Günter Grass, por su parte, siguiendo las huellas a su novela inicial —su “obra magna”—, escribió otras que con igual potestad lo distinguen en lo más alto a la hora del concierto narrativo del siglo veinte: El gato y el ratón (1961) y Años de perro (1963), audaces exploraciones en sus años jóvenes y sin olvido de lo que fue la Alemania nazi, ya que la segunda aprovecha la saga de un perro pastor que huye de las haciendas privadas de Adolfo Hitler; El rodaballo (1977), auténtica gesta culinaria de Alemania desde las leyendas remotas hasta nuestros días; y Encuentro en Telgte (1981), fábula sobre un grupo de poetas que en medio de las guerras del medioevo se reúnen en una taberna para buscar una manera de salvación para la lengua alemana.
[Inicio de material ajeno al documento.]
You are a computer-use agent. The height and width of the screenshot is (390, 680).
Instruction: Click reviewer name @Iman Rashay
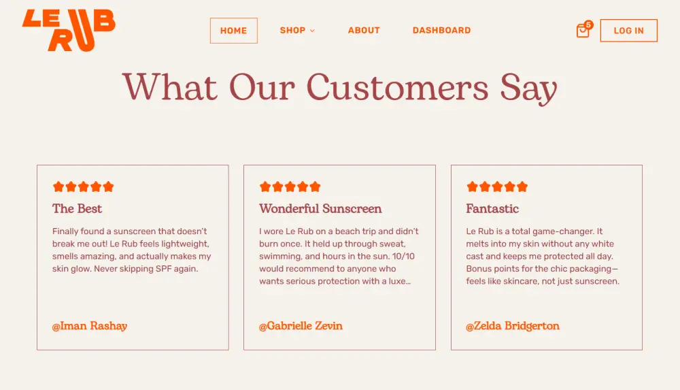90,326
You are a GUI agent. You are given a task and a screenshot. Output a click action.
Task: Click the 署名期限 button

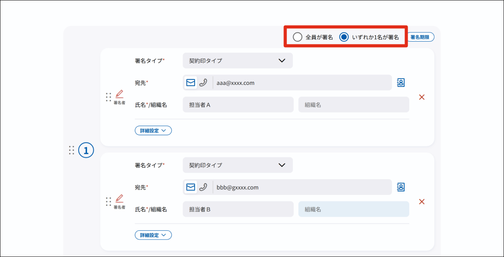[x=420, y=37]
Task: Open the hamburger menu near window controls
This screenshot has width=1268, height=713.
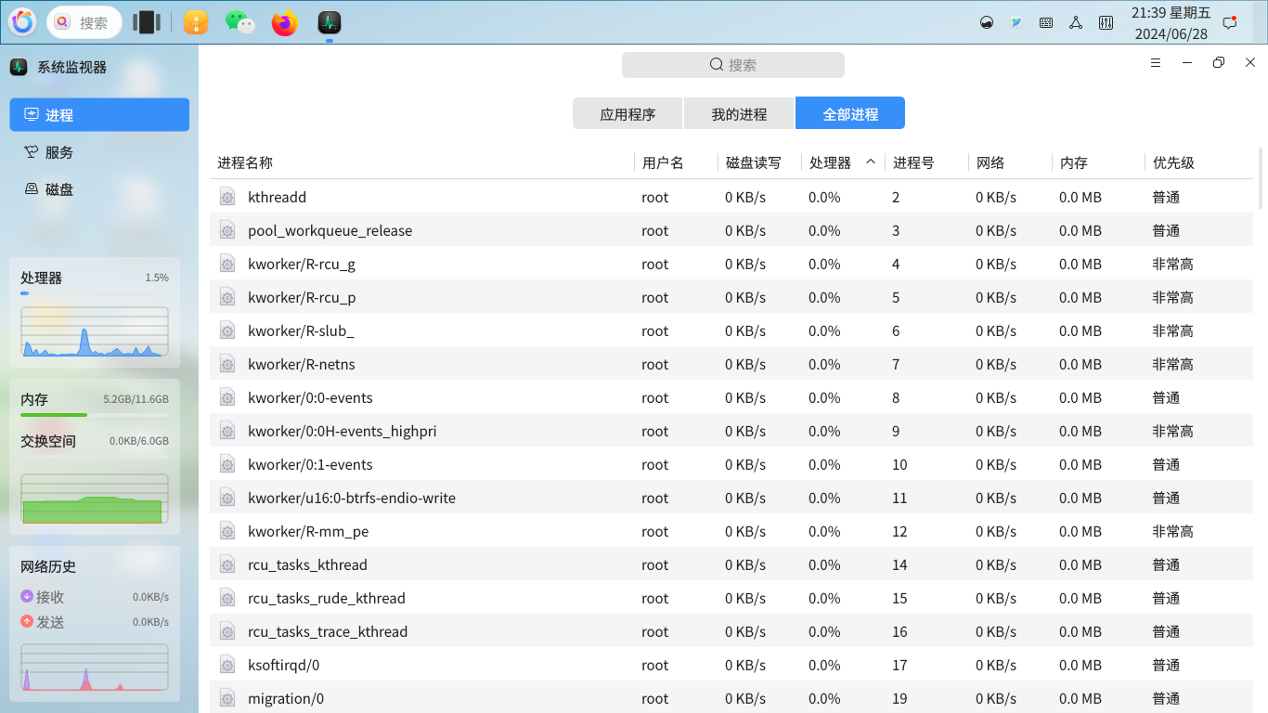Action: (x=1155, y=62)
A las anteriores se añaden La ratesa (1986), una dilatada y ensoñada fábula sobre las secuelas de un exterminio nuclear, en la que se dan cita personajes procedentes del acervo clásico alemán; Mi siglo (1999), cien relatos correspondientes a cada año del siglo XX; A paso de cangrejo (2002), sobre el hundimiento de un barco colmado de refugiados civiles alemanes, niños la mayor parte, casi al término de la Segunda Guerra Mundial en el mar Báltico; y Pelando la cebolla (2006), sus memorias, en las que cuenta, entre muchas vivencias, unas dolorosas y otras cautivantes, cómo fue reclutado por el ejército del Tercer Reich siendo apenas un adolescente. Todas ellas constituyen la arquitectura narrativa de un auténtico maestro, obra que le valiera el premio Nobel de Literatura en 1999.
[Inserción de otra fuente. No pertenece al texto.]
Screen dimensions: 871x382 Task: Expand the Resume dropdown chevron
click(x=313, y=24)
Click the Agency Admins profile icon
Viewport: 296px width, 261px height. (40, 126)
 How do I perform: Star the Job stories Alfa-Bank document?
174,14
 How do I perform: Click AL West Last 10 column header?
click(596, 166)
Así las cosas, cuando va concluyendo esta columna, llega la noticia que agrega una nefasta sorpresa al 13 de abril en clave literaria: la muerte en La Habana a los 82 años del escritor cubano Eduardo Heras León, autor de una tersa y vigorosa obra narrativa que se inicia con dos libros legendarios, sobre los días de Playa Girón, y relatos de jóvenes soldados y milicianos, La guerra tuvo seis nombres (Premio David de Cuento 1968) y Los pasos en la hierba (Mención Premio Casa de las Américas de Cuento 1971).
Su maestría en el género —que posteriormente sumó otros títulos como Acero (1977), A fuego limpio (1981), Cuestión de principio (Premio Luis Felipe Rodríguez, 1981) y Dolce Vita (2013), con narraciones del mundo obrero de una gran industria, entre otras vertientes— estaba sustentada por su hondo conocimiento, tanto de técnicas narrativas como de potestades temáticas, favorecido por un ejercicio de lector y una agudeza de crítico que derivó en un magisterio indudable, expresado con creces en su proyecto señero, el Centro de formación literaria Onelio Jorge Cardoso.
Günter Grass, Eduardo Galeano y Eduardo Heras León: tres escritores unidos no solamente en el día de su partida definitiva, sino también en la realización de trayectorias vitales, conjugadas con perseverancia de labor y aliento de oficio en tres mundos que enriquecen la literatura y, sobre todo, el arte de narrar. Es así como, de cierta manera —y para decirlo con referencias a muy notables títulos suyos—, el tambor, la memoria y los pasos fijan su eternidad.